Monday, January 3, 2011

A Polymer Clay Toolbox

I’m frequently asked by beginners to supply a basic polymer clay toolbox! What do I need, just the basics, to begin working with polymer clay? It can be confusing – after all, it seems like we can use pretty much everything in our toolbox but before investing in every tool, let's go over the most basic toolbox.

  • A work surface – This protects your work surface and provides a good flat working surface. Ceramic tile, marble, tempered glass, formica – all of these are good surfaces. I prefer formica. It is very lightly textured so the clay will be easily lifted off of it without sticking and stretching. Some very soft clays will benefit from the coolness of marble. If you live in Arizona and it’s 90 degrees, marble is a very good choice!

  • Blades - A long, flat blade is a definite necessity. Not a craft knife or a wallpaper scraper blade, but a razor sharp blade for cutting is what you’ll need. Many manufacturers sell these blades now (we were the first to market them!) in the polymer clay section of most any craft and hobby store. My preferred blade is the Nublade – it’s rigid and sharp.

  • Acrylic rod – I pre flatten my clay with my acrylic rod. The clay I use is stiff and if I pre flatten clay from the package – before I run the clay through the pasta machine - conditioning is not only much faster but it also saves wear and tear on that pasta machine.

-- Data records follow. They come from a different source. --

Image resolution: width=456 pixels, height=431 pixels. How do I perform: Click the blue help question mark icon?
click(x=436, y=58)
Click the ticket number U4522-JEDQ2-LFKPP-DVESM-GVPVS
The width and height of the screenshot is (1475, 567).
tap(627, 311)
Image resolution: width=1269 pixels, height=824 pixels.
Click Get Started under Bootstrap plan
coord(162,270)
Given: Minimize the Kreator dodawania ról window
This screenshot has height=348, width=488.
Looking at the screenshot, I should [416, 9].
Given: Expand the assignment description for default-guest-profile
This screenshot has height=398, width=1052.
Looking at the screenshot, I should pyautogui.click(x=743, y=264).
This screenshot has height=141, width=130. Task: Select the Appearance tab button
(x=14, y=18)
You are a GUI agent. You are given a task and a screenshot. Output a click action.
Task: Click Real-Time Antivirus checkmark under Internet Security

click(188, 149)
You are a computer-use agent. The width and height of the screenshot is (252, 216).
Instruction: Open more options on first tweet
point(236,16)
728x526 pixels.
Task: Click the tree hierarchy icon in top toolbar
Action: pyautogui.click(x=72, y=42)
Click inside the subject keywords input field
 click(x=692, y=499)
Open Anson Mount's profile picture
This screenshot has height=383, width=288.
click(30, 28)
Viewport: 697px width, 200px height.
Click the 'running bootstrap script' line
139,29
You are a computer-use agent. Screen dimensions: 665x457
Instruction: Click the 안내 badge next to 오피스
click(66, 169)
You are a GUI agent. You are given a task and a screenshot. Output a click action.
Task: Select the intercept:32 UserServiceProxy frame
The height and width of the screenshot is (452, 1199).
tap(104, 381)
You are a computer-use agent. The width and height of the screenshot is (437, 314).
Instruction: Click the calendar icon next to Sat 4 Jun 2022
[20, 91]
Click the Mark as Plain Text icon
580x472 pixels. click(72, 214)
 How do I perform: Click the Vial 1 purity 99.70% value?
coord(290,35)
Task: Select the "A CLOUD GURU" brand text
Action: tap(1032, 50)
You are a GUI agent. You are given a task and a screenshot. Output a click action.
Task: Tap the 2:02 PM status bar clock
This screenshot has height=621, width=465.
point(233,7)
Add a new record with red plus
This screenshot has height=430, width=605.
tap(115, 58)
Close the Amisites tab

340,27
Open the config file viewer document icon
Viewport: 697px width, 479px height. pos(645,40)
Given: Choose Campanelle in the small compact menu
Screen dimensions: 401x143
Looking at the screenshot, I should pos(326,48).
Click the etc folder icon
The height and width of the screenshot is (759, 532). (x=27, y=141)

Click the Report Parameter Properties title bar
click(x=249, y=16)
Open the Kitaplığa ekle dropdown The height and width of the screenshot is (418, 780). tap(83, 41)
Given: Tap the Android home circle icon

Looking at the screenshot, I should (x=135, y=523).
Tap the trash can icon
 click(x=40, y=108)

  • Pasta Machine – I consider the pasta machine to be a necessary tool in this basic toolbox. I cannot imagine working without one! Conditioning the clay, rolling flat sheets, it’s such a time saver, and makes so many tasks so much easier and faster. It lowers that frustration level! The best machines can be quite expensive so you may decide to make a small investment in a less expensive machine (use a coupon at Michaels or Hobby Lobby). This investment can be as low as 20$. If you catch the polymer clay bug, you’ll invest in a better machine.

  • Needle Tools – For drilling holes in beads or even cutting shapes, you will need a sharp needle tool. My preference is the Kemper Pro Tool. The needle comes straight out of the handle so you will drill straight through any mass of clay.

  • Scalpel or Craft knife – This is what you’ll use to cut out shapes from a flat sheet of clay and for fine trimming.

  • Curing – I have a dedicated oven but that’s not what you’ll want right off the bat. Buy an aluminum pan, fill it with baking soda or polyester batting and slide it into an oven roasting bag. This is a curing chamber that you will slide right into your home oven and will keep outgassing from collecting on the sides of your oven (it will collect in the bag!)

  • Polymer Clay – There are many brands of clay out there to choose from. I won’t say “don’t use this” absolutely because your choice depends on what you intend to do with the clay. Ideally, you will try them all! I would recommend a consistently durable clay – Kato Polyclay, Fimo, Fimo Soft. Certain Premo colors are very durable but others seem to be weak (white, translucent) so bear that in mind. Sculpey III is the most fragile of all polymer clays so, generally speaking, it's not one I recommend. Cernit is very strong but the colors are translucent, not opaque, and without adjustment may not yield the best canes. Whatever you choose, buy colors in the same brand to begin with. If you cane, you’ll want clays of the same texture and feel (as much as possible) and clays that cure at the same temperature. You don’t need to buy all the colors, remember that you can mix colors – Magenta and Blue make Violet (not red and blue!) Yellow and Blue make Green. Red and Yellow make orange. So, you could begin with as few as 3 colors, and black and white.

For just about any beginner project, this is all you should need - it’s a basic toolbox. So, if you’ve always wanted to know what you need to start that journey in polyclay, here’s a good start. All you need now is to put those tools to good use. Hope to see you in an online class soon.

Donna Kato is a polymer clay artist, instructor and author who has written 3 books – The Art of Polymer Clay, The Art of Polymer Clay, Surface Effects and The Art of Polymer Clay, Millefiori Techniques. With Van Aken, International, she has released a polymer clay that bears her name, Kato Polyclay. She is a founder of CraftEdu.

Donna lives in Florissant, Colorado with husband Vernon, a Border Collie (Zoe), an Aussie (Doc), Ditto the Cat, and 6 horses.